“Early one morning in July 2002, Keith went into the barn to let the animals into the field. He noticed what he thought was a fox curled up in the corner of Ginny’s stable. On closed inspection her realised it was a new born donkey foal.
We though that mum Ginny had been putting on weight and kept a close check on her eating. Little did we know that she was pregnant. The father, Jack a beautiful Welsh Mountain pony, who we thought had been castrated, (well we paid the vet to do the job), was the father. It seems that a small piece of testicle had been left behind, it was enough for him to still get amorous and father Maisy mule, or should I say Hinny. Female mules with donkey mothers and pony or horse fathers are called Hinny’s.
Jack had to have another castration – poor chap.
The Vet told us that Maisy was premature. We found this amazing to say the least as we had no idea Ginny was pregnant, so how did he know Maisy was born early? Apparently the head of equines/donkeys are formed first. Maisy had a large head and a small body, therefore as her body size had not caught up in the womb she was premature.
She was and is very beautiful a stunning colour. We suddenly became very popular with locals and their children!
Another detail that may interest you; Mules and Hinny’s cannot get pregnant. They have seasons, but are barren. I have not been able to find out why this is”.

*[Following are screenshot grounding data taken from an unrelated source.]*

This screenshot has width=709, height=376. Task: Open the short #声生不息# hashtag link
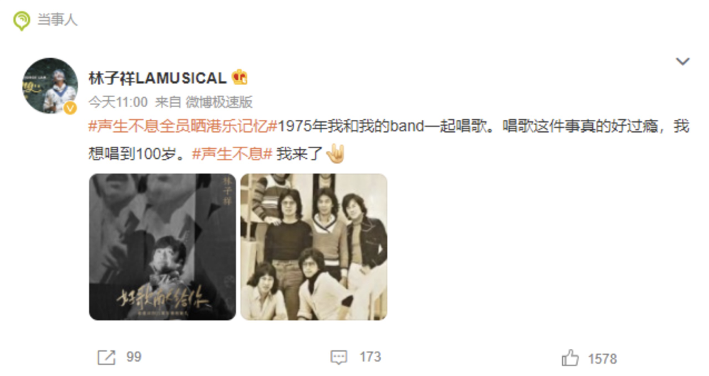[x=232, y=154]
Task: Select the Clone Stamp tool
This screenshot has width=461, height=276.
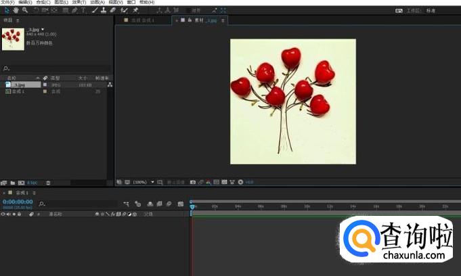Action: click(x=104, y=10)
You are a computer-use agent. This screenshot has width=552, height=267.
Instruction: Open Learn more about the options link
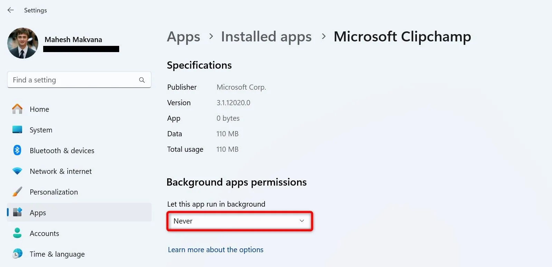pyautogui.click(x=216, y=250)
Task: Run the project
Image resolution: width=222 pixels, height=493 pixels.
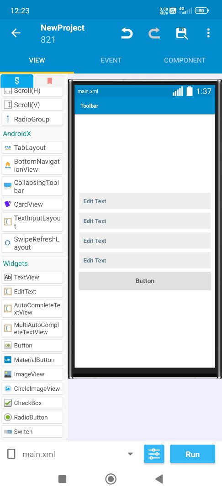Action: point(192,454)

We are blessed with an abundance of birdlife here at Coedllys. There are many varieties of birds that can be seen. During breakfast you can enjoy watching them squabble at the window bird feeder and from the many feeders strategically placed amongst the trees and garden. Nut Hatch, Woodpeckers, Green Finches, Robins, Siskins and Chaffinches are but a few of the many birds eating from the feeders.
Take a walk around the grounds and woodland areas and see what birdlife you can find. We also provide a pair of binoculars and a guidebook so guests can identify the birds they see. Many of our guests are not only amazed at the amount of birdlife but also the variety we have.
animal Related Local Attractions
On the boardwalks over the swamps you’ll hear strange noises and have lots of surprises. If you’re not distracted take part in the Dino Quiz and win your Expert sticker
Over 30 dinosaurs are waiting for you. T-Rex is always hungry and tiptoe past the spitting Dilosophaur otherwise you’ll get wet. Meet the Stegosaurus family, mother and baby Triceratops and the Brachiosaurus brothers to name a few.
Ever wanted to get really close to lemurs?
Talk turkey with Macaws?
Wander with Wallabies?
WITH FOUR ZOONIQUE WALKTHROUGHS…
At Manor House Wildlife Park you can!
Manor House Wildlife Park is a conservation-led zoo set in 52 acres of Pembrokeshire Parkland. Here you’ll find endangered species from all corners of the world in a natural and beautiful corner of Wales.
The Wildlife Trust of South and West Wales manages over 4,000 acres of some of the region’s most precious wild places in the form of over 80 nature reserves.This diverse area boasts magnificent coastline, islands, rugged mountains, the heritage rich ex-coalmining valleys and the richest agricultural land in Wales.The Trust is part of a wider movement of 47 Wildlife Trusts which cover the whole of the British Isles.The Trusts have the same aim which is an environment rich in wildlife for everyone and some core values which include:
To create A Living Landscape.
To secure Living Seas.
To inspire people about the natural world.
To encourage individual action for wildlife and the environment.
Folly Farm Today
Amazing adventures, penguin parties, toddler takeovers, cwtch corners, and zoo keeper experiences are all ways to describe Folly Farm today. This theme park has come a long way since its roots as a humble dairy farm to become one of the most exciting places to visit in Wales!
Begin your day with a visit to Penguin Coast. 24 Peruvian Penguins have travelled far and wide to make their home at the Folly Farm saltwater enclosure. Meet your furry friends and watch them waddle, swim and slide around their lovely new home.
The Wildfowl and Wetlands Trust’s National Centre in Llanelli has excellent facilities that make it a great place for a day out for the whole family.
Covering some 450 acres, the reserve has a mosaic of habitats, including pools, lagoons and streams adjoining the saltmarshes and shore of Burry Inlet, in Carmarthenshire.
The extended eastern part of the site forms the Millenium Wetland and was funded by various bodies within Wales. It has transformed an area of low-grade farmland into some important habitats for both birds and other wildlife, notably dragonflies of which more than 20 species have been recorded across the site as a whole.
Although first impressions are that the Centre is mainly focused on birds, the variety of habitats make this resource home to so much more, including excellent plantlife, mammals and insects.
Anyone with a general interest in nature and wildlife will find this an absorbing and enjoyable place for a day out.